Could you filter the records below and return each line that holds "agent"?

__________

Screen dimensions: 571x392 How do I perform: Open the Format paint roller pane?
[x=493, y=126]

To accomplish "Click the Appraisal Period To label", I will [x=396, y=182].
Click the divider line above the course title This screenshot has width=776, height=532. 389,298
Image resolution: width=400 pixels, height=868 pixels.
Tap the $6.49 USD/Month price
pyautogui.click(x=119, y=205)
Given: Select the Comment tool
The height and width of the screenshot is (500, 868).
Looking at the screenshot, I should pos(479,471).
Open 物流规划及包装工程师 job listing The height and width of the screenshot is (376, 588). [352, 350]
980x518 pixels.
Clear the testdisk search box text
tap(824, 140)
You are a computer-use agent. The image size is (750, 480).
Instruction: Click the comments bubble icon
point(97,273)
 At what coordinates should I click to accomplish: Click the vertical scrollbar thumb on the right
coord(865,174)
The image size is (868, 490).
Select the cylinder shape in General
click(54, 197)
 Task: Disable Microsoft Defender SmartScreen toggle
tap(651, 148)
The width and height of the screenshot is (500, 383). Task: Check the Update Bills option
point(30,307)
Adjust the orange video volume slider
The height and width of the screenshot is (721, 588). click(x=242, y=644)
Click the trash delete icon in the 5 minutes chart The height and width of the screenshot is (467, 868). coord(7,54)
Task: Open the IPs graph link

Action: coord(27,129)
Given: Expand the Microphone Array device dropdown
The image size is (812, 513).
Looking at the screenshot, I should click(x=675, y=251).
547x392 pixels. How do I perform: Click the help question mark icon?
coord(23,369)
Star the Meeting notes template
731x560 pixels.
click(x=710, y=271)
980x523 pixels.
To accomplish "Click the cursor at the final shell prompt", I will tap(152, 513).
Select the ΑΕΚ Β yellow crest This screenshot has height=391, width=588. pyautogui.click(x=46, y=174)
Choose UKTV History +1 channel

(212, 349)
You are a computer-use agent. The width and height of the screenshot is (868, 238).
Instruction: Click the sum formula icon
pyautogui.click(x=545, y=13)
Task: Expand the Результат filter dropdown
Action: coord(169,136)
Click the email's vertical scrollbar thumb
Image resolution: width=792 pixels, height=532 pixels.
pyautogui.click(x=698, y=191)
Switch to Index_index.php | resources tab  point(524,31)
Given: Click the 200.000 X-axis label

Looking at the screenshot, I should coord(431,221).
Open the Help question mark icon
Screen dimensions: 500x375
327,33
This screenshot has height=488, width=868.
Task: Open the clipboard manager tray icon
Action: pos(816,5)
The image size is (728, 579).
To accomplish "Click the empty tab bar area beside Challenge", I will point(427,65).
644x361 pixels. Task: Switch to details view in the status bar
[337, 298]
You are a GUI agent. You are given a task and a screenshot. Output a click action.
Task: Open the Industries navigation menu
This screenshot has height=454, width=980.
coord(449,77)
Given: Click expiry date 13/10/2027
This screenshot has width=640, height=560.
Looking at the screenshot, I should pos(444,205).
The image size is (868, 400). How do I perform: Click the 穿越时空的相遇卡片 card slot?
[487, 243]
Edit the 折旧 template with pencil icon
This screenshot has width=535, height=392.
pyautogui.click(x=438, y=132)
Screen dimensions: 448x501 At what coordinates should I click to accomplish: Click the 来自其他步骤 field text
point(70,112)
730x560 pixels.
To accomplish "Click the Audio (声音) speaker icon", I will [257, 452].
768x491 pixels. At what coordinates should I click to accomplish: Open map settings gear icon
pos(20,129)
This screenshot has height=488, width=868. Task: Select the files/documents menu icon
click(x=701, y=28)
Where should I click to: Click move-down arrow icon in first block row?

__________

* [Written solution]:
You are a computer-use agent. The image size is (750, 480).
You are a computer-use agent. The width and height of the screenshot is (868, 238).
You are a GUI agent. You are given a task and a screenshot. Output a click action.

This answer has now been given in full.